Making quality software is a bit harder than it looks, and it’s not just our blood, sweat and tears going into it. Slidewise only continues to improve thanks to the invaluable contributions of a number of thoughtful, supportive people, without whom Slidewise 2 wouldn’t have been possible.

Our thanks to Lars Chrois from Prsnt in Denmark who continues to regularly provide insight on the ideas we share, feedback on the features we make, and a deep technical understanding of how PowerPoint works that we are happy to lean on. Also for his invaluable help improving our getting started guide this time around.

Nolan Haims from Nolan Haims Creative always takes the time to try out any new features we share and thinks hard, to provide thoughtful and useful feedback every time. Thanks also for the suggestion of adding a thin grey border on the color swatches, to stop the white swatches disappearing. That turned out to be surprisingly tricky, and we ended up having to overlay a transparent SVG, with a grey border over a background color to get the effect. Nolan also deserves thanks for creating the awesome Better Deck Deck, which we used to guide our initial efforts at a getting started guide presentation.  

Thank you Troy Chollar from TLC Creative Services, Inc. for suggesting we identify duplicate colors, and sharing detailed insight to how his team would use the ability to copy out Theme color breakdowns for producing brand guides. Also for requesting we extend the Image Audit to show cropped images - that has turned out pretty nicely! We haven’t yet implemented the duplicate warnings but we recognise it will be great, so it will be coming soon.

Thank you Steve Rowland from Sharpn in the UK for his extensive and insightful feedback on our basic color feature. We haven’t had time to do half of what he suggested yet sadly, but Steve, rest assured the ideas are excellent and firmly in our future plans.

Leela Williams from Yellow Balloon here in the UK always provides helpful insight into how features in Slidewise map onto the work that needs to be done, which is so helpful to understanding if what we design is actually going to help.

Mike Parkinson from Billion Dollar Graphics for his inimitable enthusiasm that keeps us energized about the work we are doing. Also for having the fastest response time ever to a request for feedback: 12 minutes! He must have literally dropped everything to install the development build we sent him, try it and then answer our questions.

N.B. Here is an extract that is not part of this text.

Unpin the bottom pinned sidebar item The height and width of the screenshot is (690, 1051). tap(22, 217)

Finally, a very special thanks this time to Jamie Garroch from BrightCarbon, for helping us to hack our way around a tricky hole in the PowerPoint object model that had been bugging us for a long time.

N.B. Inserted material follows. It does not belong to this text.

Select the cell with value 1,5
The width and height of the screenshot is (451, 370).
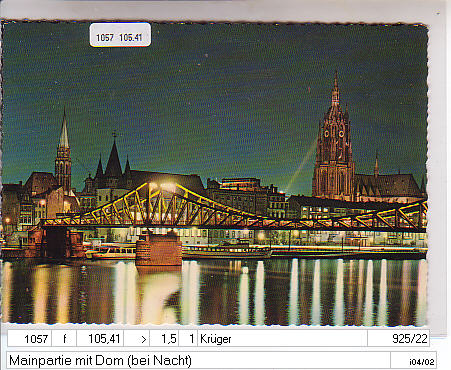click(x=164, y=339)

We want to give regular PowerPoint users access to professional time-saving tools that are both lightweight and flexible. Slidewise empowers users by helping them to quickly identify issues and inconsistencies, and easily solve their own PowerPoint problems without wasting time asking colleagues, forums or IT support.
— Mike Power, Founder

Coming up next, we will certainly be continuing to work on the Colors feature, adding warnings and a replace color capability. Beyond that we have a very long list of potential improvements and additions - so we will be contacting Slidewise customers soon to vote on what from our list is most important.